Most of the family is in it together. Two of his sons, one of whom is an engineer, help with the running of Sharda. The third son, Vasu, an electronics engineer too, was headed to the USA to study was asked by his dad to stay back and be in the land of his birth. And he is now engaged in a profession which is critical to Goa. He ensures that coconuts that grow on the lands of so many Goan families is bought and traded, often ensuring that they are plucked, itself a tough ask, with a dying breed of coconut pluckers.

 Of course the secret ingredient of the success of the Gawas family is  Gopal’s mother who made the masalas and has left a legacy which is nurtured by Gopal and his sons. “We have workers, but it’s her magic which works everyday”, says Gopal. Undeniably so. The magic of the basic curries and spices that are woven into the culinary creations that are often made in traditional grinders at home, is served twice daily at lunch and dinner. They now have a few mechanical grinders though, since the work load is huge.

 In our spirit of devoting this column to Goan families who run places like this with wholesome help from families who do their basic cooking at home, let yours truly take you to Sandeep Ros Omelette in Panjim, right next to the BJP state party office in Atmaram Borkar road. Sandeep Bhosle’s dad used to be trader in grams and peanuts till they opened their ros omelette cart near the main Panjim Church in 1998. It quickly became an iconic go to place because the combination of a sea of xacuti curry with freshly made omelettes floating in them was unique in taste and innovation. It could be a meal, or an evening snack or even breakfast or a quick lunch on the go. You get the freshness of an egg with the taste of xacuti. And armed with hot pao or poi which would soak in the gravy, for you to consume, this is comfort food like no other.

Sandeep then moved to the more independent shop in the heart of Panjim and added innovative twists to his menu like an half fried egg with the “sunny side” bobbing in xacuti, or full fry egg with xacuti or even boiled eggs if you please, are  absolute favorities.

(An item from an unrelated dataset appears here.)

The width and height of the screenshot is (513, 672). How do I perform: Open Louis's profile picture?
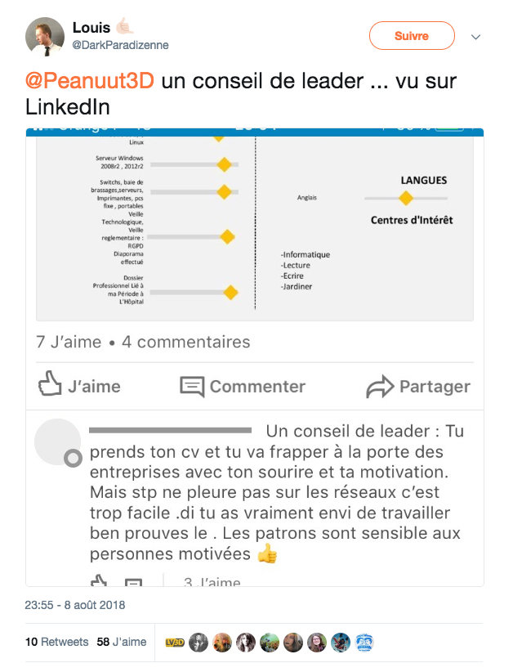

At Sharda and at Sandeep’s, people have been coming there for years. These are great levelers, where everyone is an aam aadmi coming here for khas (special) food . From MLAs to Chief Ministers and ministers to writers, poets, film makers, architects, journalists and businessmen, they are all here for the jevon for the soul. And that is what keeps people like Gopal and Sandeep going- that heart touching remark from their customers - ‘jevon- borem’ ( great food). Even after years, those words do hit a sweet spot.